Tuesday, January 27, 2009
Whenever Chris and I hang out in the evenings, we make it a point to read Morning and Evening together before going our separate ways. I’ve come to love this time and always look forward to it. Last night’s reading was especially fabulous, so I thought I’d share…
We must not cease to wonder at the great marvels of our God. It would be very difficult to draw a line between holy wonder and real worship; for when the soul is overwhelmed with the majesty of God’s glory, though it may not express itself in song, or even utter its voice with bowed head in humble prayer, yet it silently adores. Our incarnate God is to be worshipped as “the Wonderful.”

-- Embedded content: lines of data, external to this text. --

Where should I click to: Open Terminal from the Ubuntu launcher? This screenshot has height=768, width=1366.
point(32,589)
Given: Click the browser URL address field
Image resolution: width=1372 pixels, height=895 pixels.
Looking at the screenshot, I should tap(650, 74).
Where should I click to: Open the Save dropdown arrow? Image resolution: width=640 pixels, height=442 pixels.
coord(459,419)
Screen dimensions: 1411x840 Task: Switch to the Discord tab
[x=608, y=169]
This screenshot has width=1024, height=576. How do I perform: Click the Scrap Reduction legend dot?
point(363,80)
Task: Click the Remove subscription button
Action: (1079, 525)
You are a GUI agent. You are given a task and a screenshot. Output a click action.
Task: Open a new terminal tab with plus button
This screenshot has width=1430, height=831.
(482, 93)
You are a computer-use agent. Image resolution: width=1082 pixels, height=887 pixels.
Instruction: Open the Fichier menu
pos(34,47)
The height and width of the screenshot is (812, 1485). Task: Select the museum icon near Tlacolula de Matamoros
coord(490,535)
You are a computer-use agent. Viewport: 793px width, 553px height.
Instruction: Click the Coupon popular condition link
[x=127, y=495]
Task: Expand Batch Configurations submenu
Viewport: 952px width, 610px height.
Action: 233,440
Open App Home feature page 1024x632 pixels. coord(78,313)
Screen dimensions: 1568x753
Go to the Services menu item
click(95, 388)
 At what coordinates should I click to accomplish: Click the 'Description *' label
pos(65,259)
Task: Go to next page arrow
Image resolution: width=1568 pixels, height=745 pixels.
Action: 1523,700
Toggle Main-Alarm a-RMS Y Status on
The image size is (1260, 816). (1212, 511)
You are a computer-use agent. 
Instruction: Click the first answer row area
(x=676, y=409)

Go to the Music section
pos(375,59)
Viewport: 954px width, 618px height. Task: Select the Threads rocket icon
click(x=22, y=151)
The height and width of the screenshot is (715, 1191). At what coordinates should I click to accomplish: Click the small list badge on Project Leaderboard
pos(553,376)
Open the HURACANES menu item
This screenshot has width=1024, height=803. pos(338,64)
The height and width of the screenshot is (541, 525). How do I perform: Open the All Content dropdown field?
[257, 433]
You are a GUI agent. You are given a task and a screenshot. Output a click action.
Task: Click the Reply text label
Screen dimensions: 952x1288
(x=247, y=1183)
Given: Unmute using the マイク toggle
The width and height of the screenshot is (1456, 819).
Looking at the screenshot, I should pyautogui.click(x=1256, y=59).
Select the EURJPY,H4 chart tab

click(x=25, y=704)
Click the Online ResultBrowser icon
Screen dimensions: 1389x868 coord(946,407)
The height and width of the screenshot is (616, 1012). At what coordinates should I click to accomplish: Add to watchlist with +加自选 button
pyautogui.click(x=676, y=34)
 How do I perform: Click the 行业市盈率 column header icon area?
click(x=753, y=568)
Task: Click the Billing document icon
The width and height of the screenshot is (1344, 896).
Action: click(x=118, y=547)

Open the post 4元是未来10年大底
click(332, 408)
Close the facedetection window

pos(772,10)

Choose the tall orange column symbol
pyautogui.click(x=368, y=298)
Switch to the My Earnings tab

That God should consider his fallen creature, man, and instead of sweeping him away with the besom of destruction, should himself undertake to be man’s Redeemer, and to pay his ransom price, is, indeed marvellous! But to each believer redemption is most marvellous as he views it in relation to himself. It is a miracle of grace indeed, that Jesus should forsake the thrones and royalties above, to suffer ignominiously below for you.
Let your soul lose itself in wonder, for wonder is in this way a very practical emotion. Holy wonder will lead you to grateful worship and heartfelt thanksgiving. It will cause within you godly watchfulness; you will be afraid to sin against such a love as this. Feeling the presence of the mighty God in the gift of his dear Son, you will put off your shoes from off your feet, because the place whereon you stand is holy ground. You will be moved at the same time to glorious hope. If Jesus has done such marvellous things on your behalf, you will feel that heaven itself is not too great for your expectation. Who can be astonished at anything, when he has once been astonished at the manger and the cross? What is there wonderful left after one has seen the Saviour?
Dear reader, it may be that from the quietness and solitariness of your life, you are scarcely able to imitate the shepherds of Bethlehem, who told what they had seen and heard, but you can, at least, fill up the circle of the worshippers before the throne, by wondering at what God has done.
Thursday, January 22, 2009
Confession time: I’m a journaling nerd. I’ve journaled (nearly) every day for the last 10+ years, only missing a handful of days (yes, I am a creature of habit). What started as a fun record of what happened during the day turned into a daily habit that has become a part of who I am. As someone who processes life by words (especially writing), it’s become invaluable as I have matured and life has thrown some curve balls, both good and bad. Writing down my thoughts and feelings each day helps me organize them in a (relatively) sane manner, and gets my emotions under control.
When I’m feeling stressed/overwhelmed about life, my preferred cure is to grab my pen, Bible, journal and head to a coffee shop. There, sipping my non-coffee beverage and sitting in an overstuff chair, life seems to have some order and the chaos reigned in as my thoughts spill onto the pages in front of me.
My old journals currently reside in a box under my bed, and reading through them is always amusing, embarrassing and encouraging. Amusing in the sense of “did I really like that boy?” or “I don’t remember that happening!” Embarrassing because I was really, really immature (really), and encouraging because I can tell I have matured, and hope that I will continue to do so (and that my journaling will reflect that).